As you watched spellbound from your pew, these itinerant artist-preachers used their easels as pulpits, illustrating a gospel message in chalk sketches, drawn with lightning speed on sheets of specially prepared paper. In a dazzling final touch, they would often flick on a black light to reveal the Cross or, perhaps, the face of Christ, shining through the outer drawing. If you were lucky, you might even be the one chosen to take the precious chalk sketch home with you.
Born in Elgin, Illinois, Mosiman graduated with an arts degree in 1953 from nearby Wheaton College, a center of American Evangelical Protestantism, where he learned chalk drawing from W. Karl Steele, a pioneer in black-light chalk effects . After taking graduate courses in printmaking at Northern Illinois University, Mosiman joined the staff of the missionary radio station, HCJB (Heralding Christ Jesus’ Blessings), in Quito, Ecuador.
During his time in Latin America, Mosiman put his artistic skills to good use in a chalk art ministry at evangelistic tent meetings. Local audiences marveled at these impromptu works by a left-handed artist, wondering what masterpieces Mosiman might have created had he been right-handed!
After 12 years of missionary service, Mosiman returned to the U.S. and took up peformance art, staging “musical painting” demonstrations for schools, civic and religious groups, criss-crossing the country, as well Canada and seven Latin American countries.
Mosiman would set up a large easel on an illuminated stage and create pictures, inspired by musical compositions like Ferde Grofe’s Grand Canyon Suite. He synchronized his mark-making in time with the music in a melding of sound and movement, which viewers compared to ballet choreography. Mosiman created screen-made prints to sell as souvenirs of his musical events.
In his free time, Mosiman carved Bible verses onto walking sticks and managed to climb 47 peaks in the Rocky Mountains. He eventually retired to Austin, Texas, where he devoted the last years of his life to sponsoring Mexican students for higher education and helping to build as many as 150 homes for destitute families across the border.
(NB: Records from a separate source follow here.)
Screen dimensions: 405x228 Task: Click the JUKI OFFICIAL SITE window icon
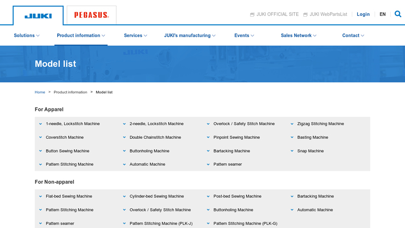point(252,15)
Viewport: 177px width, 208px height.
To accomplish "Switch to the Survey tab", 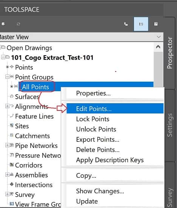I will click(x=170, y=196).
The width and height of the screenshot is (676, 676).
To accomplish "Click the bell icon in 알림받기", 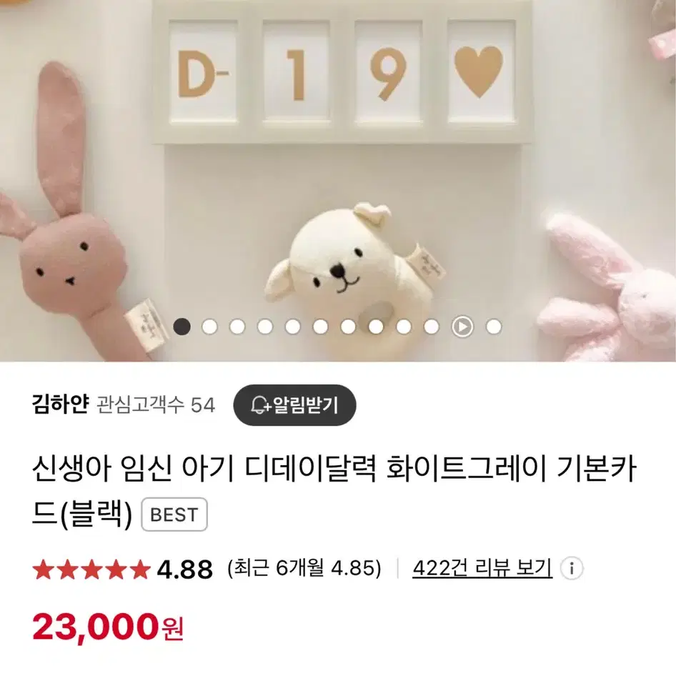I will pyautogui.click(x=260, y=405).
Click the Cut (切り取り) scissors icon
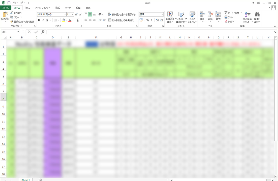Image resolution: width=278 pixels, height=181 pixels. (x=12, y=13)
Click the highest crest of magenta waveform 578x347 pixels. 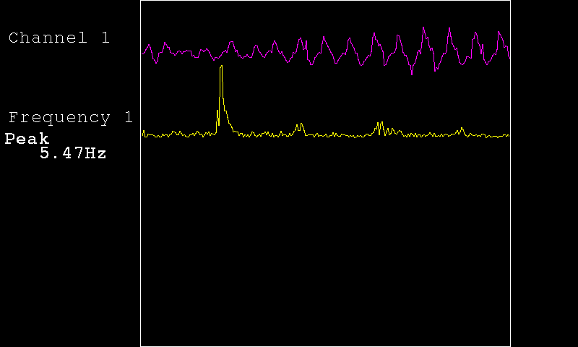coord(424,28)
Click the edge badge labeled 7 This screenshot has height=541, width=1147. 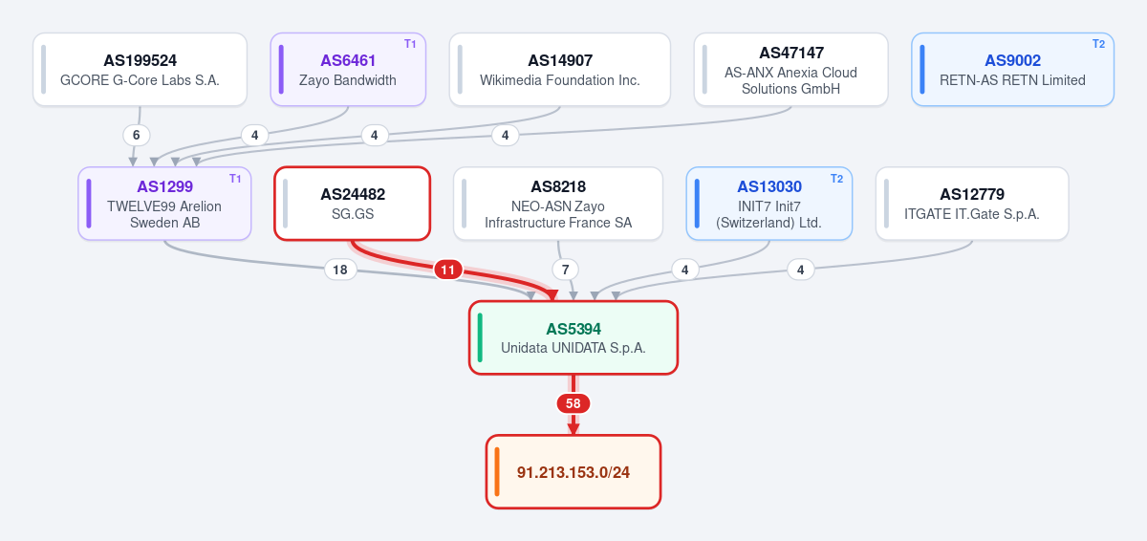click(x=565, y=270)
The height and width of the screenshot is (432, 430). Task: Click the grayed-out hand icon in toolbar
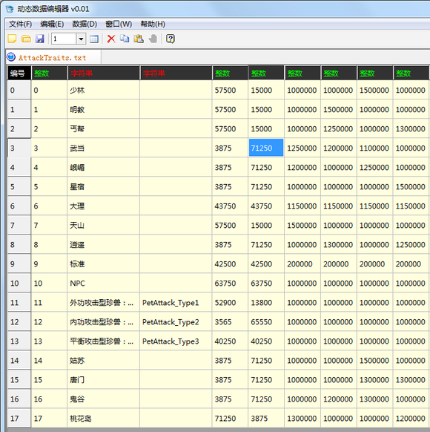pos(153,39)
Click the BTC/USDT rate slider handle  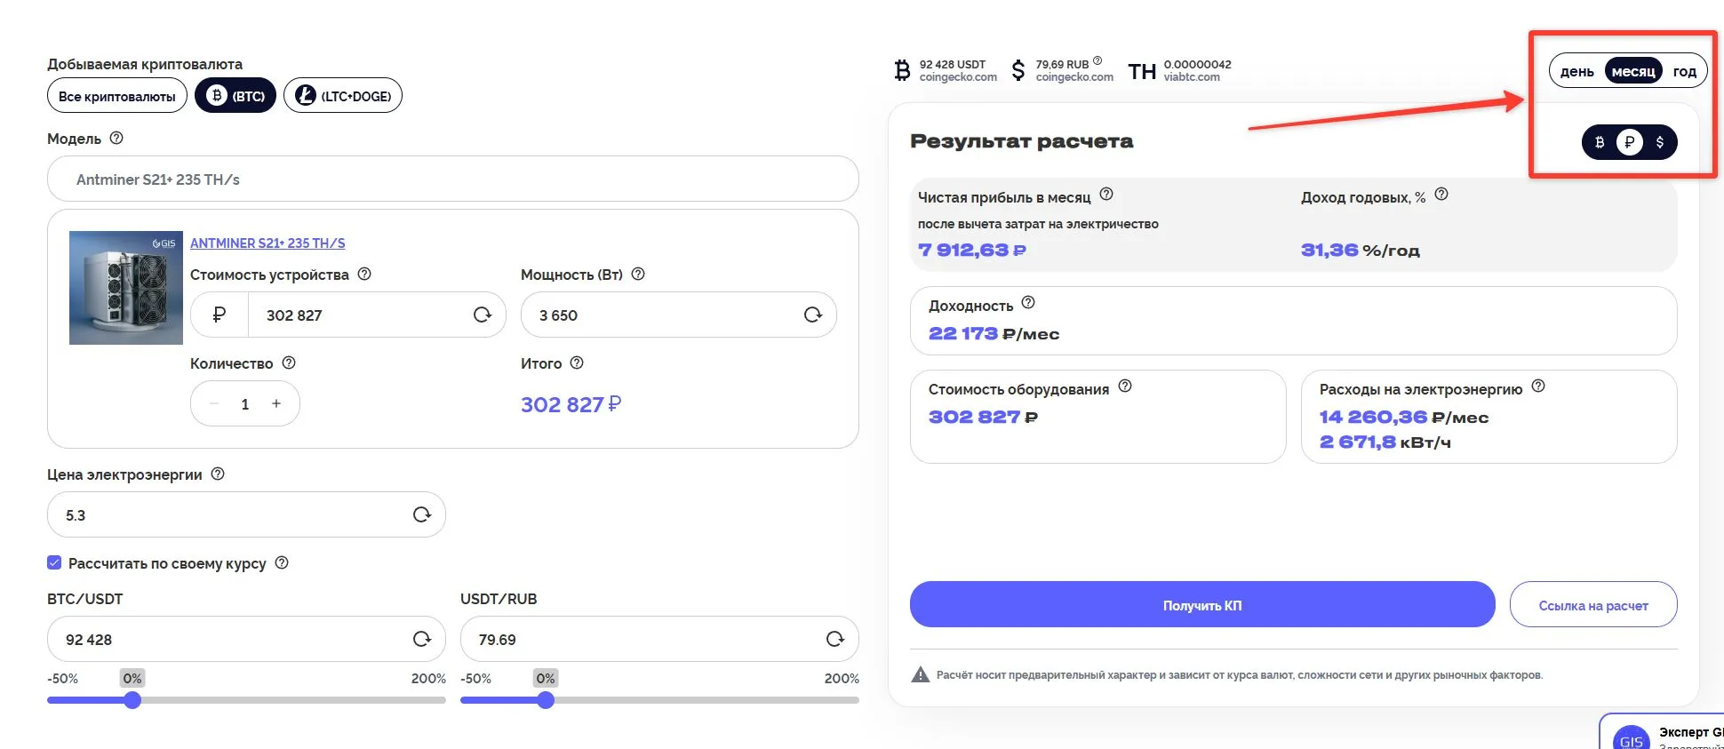132,700
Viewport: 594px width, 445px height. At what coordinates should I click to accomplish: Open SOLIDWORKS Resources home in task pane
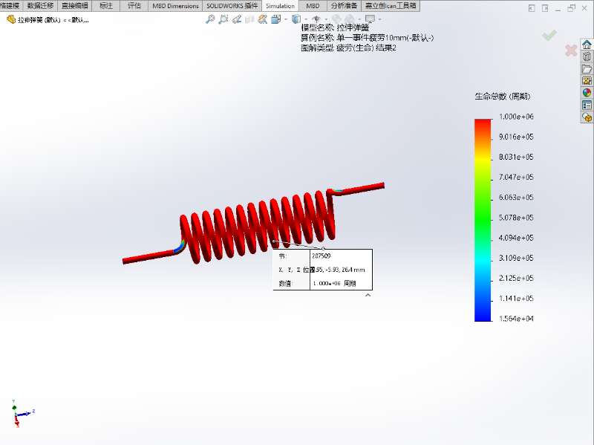[x=587, y=45]
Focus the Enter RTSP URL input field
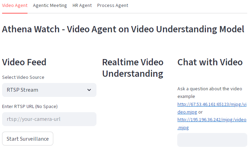The image size is (249, 149). pos(49,119)
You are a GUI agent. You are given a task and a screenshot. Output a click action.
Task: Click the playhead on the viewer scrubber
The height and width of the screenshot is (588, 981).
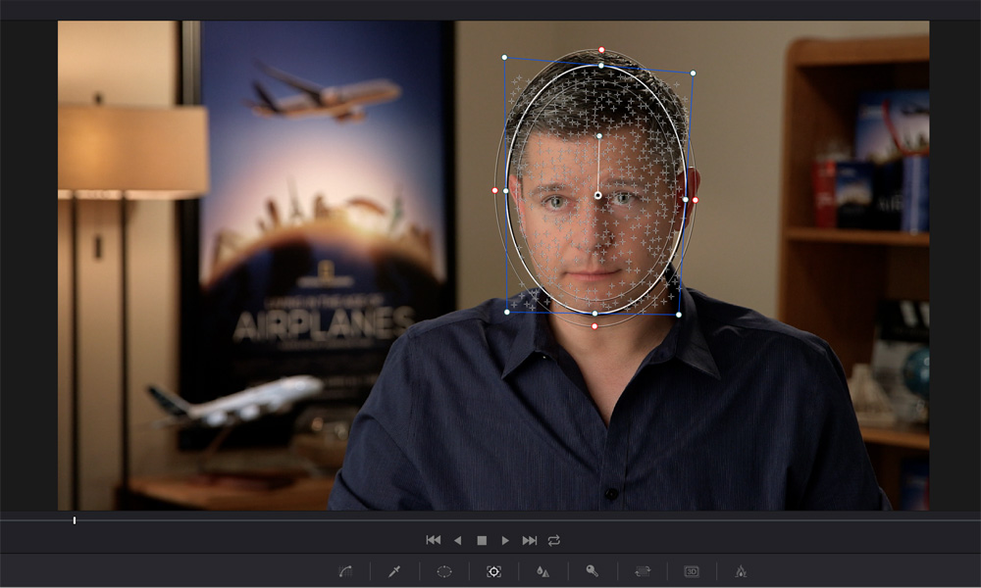75,520
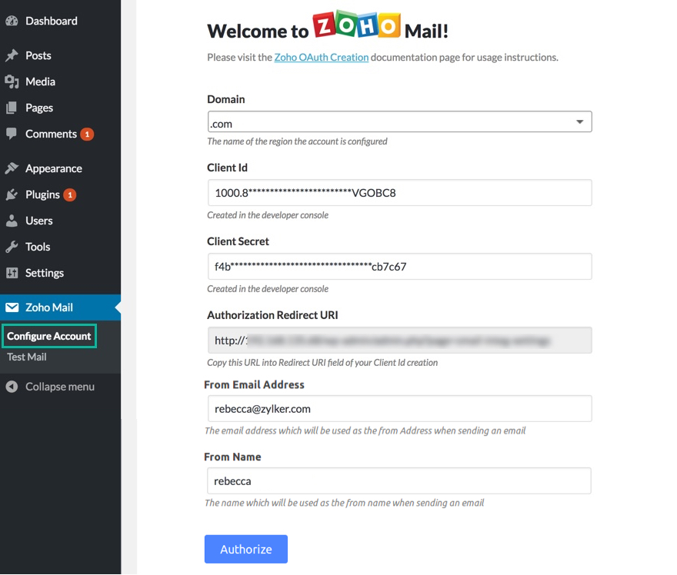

In his "performance art" appearances, Mosiman perfected a spare style of image-making, which allowed him to replicate biblical motifs in expressive ways with an economy of means. The same bold use of color and simplicity of form apprears in the serigraphs now in the Sacred Art Collection, based on these "live" creations. Three pairs of prints on the Parables on view here show his skill in working with themes and variations. The glowing purple, reddish pink background of The Manger Scene and The Crucifixion with its touches of gold bring to mind the brilliant, black light special effects summoned up by the artist-evangelists of my youth in the grand finale of their chalk sermons.